Whenever I see the first example of a current events title arrive in the store, I tend to assume that it’s not a very good book. This probably isn’t entirely fair — I’m sure that some very good books have been written very quickly, and I have read enough of them to know they exist. Thomas Sowell’s The Housing Boom and Bust, for example, was released in May of 2009, just months after the collapse, and I found it to be an extremely well-written and important book, as did John. The books that hit the market later may be more comprehensive, but it doesn’t mean the first book can’t be excellent in its own right.

With that in mind, I wasn’t immediately impressed when the first copy of 33 Men arrived in the store. Mentally I categorized it as a hastily-written attempt to cash in before the Chilean mining rescue fell completely off the national radar, but I’m a sucker for the glossy photo inserts in nonfiction books, so I flipped through it anyway. As I did, something on the front dustjacket flap caught my eye — the author, Jonathan Franklin, is an American journalist who has been living in Chile for 15 years as a Guardian correspondent, and was the only journalist given a “Rescue Team” pass.

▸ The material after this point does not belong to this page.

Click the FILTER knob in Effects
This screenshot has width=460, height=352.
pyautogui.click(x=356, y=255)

That pass gave Franklin full access to the rescue operation as well as access to the trapped miners through the video system the rescue team had set up.

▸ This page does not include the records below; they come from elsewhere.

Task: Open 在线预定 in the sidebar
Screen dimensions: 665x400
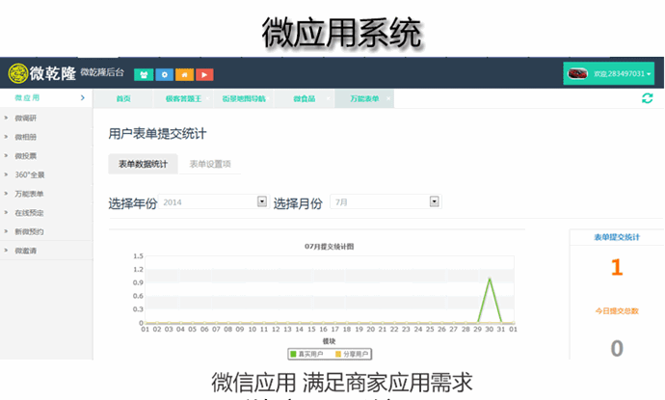Action: [x=29, y=213]
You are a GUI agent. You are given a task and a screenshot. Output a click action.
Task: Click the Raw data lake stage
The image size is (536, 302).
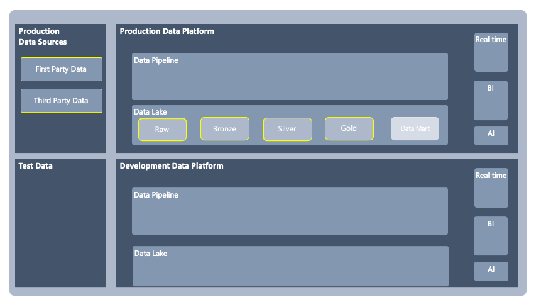[x=162, y=129]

What we have here isn’t a cobbled-together rehashing of the same news headlines and reports everyone read in August of 2010 — this is a story, written by the one person that had both the necessary access and ability, the one person perfectly placed to record and deliver that story to readers who want something beyond 24-hour news-cycle headlines and TV melodrama.

We’ve got a couple copies of 33 Men faced out on the shelf in the Adventure section — if you see them, don’t make the same mistake I nearly did — go ahead and pick one up, flip through it and read a little.